BLOOMINGTON, Ill. - Time and necessity will change the face of the Middle East, and the United States must be sensitive to issues of Arab pride, nationalism, and culture, according to Ambassador Edward S. Walker, Jr., president and chief executive officer of The Middle East Institute.

Addressing the annual Founders' Day Convocation at Illinois Wesleyan University Wednesday (Feb. 9), Walker called the events of Tuesday when Palestinian and Israeli leaders announced a truce “the most promising development in four years.” He added that it could also collapse quickly, “but maybe not.”

Walker served as Assistant Secretary of State for Near Eastern Affairs under Secretaries of State Colin Powell and Madeleine Albright. Previously, he was U.S. Ambassador to both Egypt and Israel.

Listen to the speech (RealAudio)

In describing the role that the U.S. should play in the Middle East, Walker said that American dictates will not by themselves cause change but added, “his is not to say that we should remain silent or refrain from encouraging progress. We can and should be part of the solution. But to do this, we need a much clearer sense of Arab pride, nationalism, and culture, and a more sensitive approach towards insinuating our views into the domestic debates taking place in the Arab world.”
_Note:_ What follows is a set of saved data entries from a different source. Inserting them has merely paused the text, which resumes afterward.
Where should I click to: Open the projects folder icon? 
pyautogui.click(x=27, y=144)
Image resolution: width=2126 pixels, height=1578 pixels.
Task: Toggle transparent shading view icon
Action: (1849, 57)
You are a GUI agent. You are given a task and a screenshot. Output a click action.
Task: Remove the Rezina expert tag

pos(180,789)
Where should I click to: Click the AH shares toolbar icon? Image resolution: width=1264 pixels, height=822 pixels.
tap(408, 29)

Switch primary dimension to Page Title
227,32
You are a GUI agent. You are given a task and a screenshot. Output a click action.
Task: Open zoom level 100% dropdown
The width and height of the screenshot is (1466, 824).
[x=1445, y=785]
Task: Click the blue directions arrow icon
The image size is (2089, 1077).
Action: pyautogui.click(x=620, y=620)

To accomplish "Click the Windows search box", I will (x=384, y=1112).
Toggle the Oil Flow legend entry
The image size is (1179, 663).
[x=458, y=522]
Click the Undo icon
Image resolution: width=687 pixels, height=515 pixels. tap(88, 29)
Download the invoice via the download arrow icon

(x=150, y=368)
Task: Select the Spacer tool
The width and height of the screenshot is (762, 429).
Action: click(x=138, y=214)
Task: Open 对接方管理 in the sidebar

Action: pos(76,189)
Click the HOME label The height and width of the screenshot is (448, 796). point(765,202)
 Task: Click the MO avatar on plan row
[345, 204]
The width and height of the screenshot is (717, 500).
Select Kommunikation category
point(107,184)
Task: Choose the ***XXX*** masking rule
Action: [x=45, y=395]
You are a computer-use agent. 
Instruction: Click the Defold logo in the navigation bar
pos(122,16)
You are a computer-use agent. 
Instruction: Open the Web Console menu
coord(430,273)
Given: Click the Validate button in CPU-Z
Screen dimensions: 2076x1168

During his wide-ranging speech, Walker said that setting a timetable for U.S. troops to leave Iraq would be counter productive, playing into the hands of insurgents and terrorists who “believe they can take more pain than we can.”

“Our very success has limited our power and our options,” he said.

Walker called the election in Iraq a “defining moment” that has put the Shiite religion more directly into the future of Iraq. He also said that the strong turnout for the election had, in fact, weakened the United States political influence on the country. But, he added, America's military presence will remain a critical component for maintaining stability for some time to come.

The fastest road out of the door in Iraq, Walker cointinued, was getting the Iraqis into “a do-it-yourself mode.” However, that may mean that America must accept a democracy that is less than perfect and different than what we might ideally choose.

“The new Iraq will have a strong Islamic character,” he predicted. “It may make Islamic law, Shari`ah, as the basis for its legislation. It will most likely make it the basis of a personal law, relating to marriage and divorce. It may not have a strictly equal place for women at first. And it will probably have a good relationship with Iran and possibly with Syria. It most likely will not have a good relationship with Israel, at first. In other words, it will be Arab and Islamic and it will reflect the neighborhood, not the other way around.”

Walker added that Americans tend to fear an Islamic regime, particularly a Shiite regime, partly as a reaction to the Iranian hostage crisis of the 1980s but also in response to Al-Qaeda, particularly in relation to the September 11 attacks, and what he termed “its incorrect identification as the mainstream of Islam.”

“Our knowledge of Islam is often superficial and tends to be formed by stereotypes and is indiscriminate in recognizing the different trends and some of the perversions that are plaguing the religion,” Walker said. “It would be a mistake, therefore, to assume the worst about a Shiite regime in Iraq. There is no fundamental reason why a moderate Shiite regime could not be a responsible and productive member of the region.”

The Founders' Day Convocation celebrates the institution's founding in 1850. Illinois Wesleyan President Richard F. Wilson presided over the event and cited the founders' desire to establish an “Institution of Learning which shall shed brightness on all the land around and send down floods of light and blessedness upon generations yet to come.”

Said Wilson: “I believe it is instructive for us to recognize what I think I read in these words and in the history of this institution, stretching from that day to this one. And that is the passionate, unwavering belief in the transformative power of education. Underpinning all of these arguments on behalf of this new educational enterprise was the uncompromising sense that education was more than just important, but indispensable.”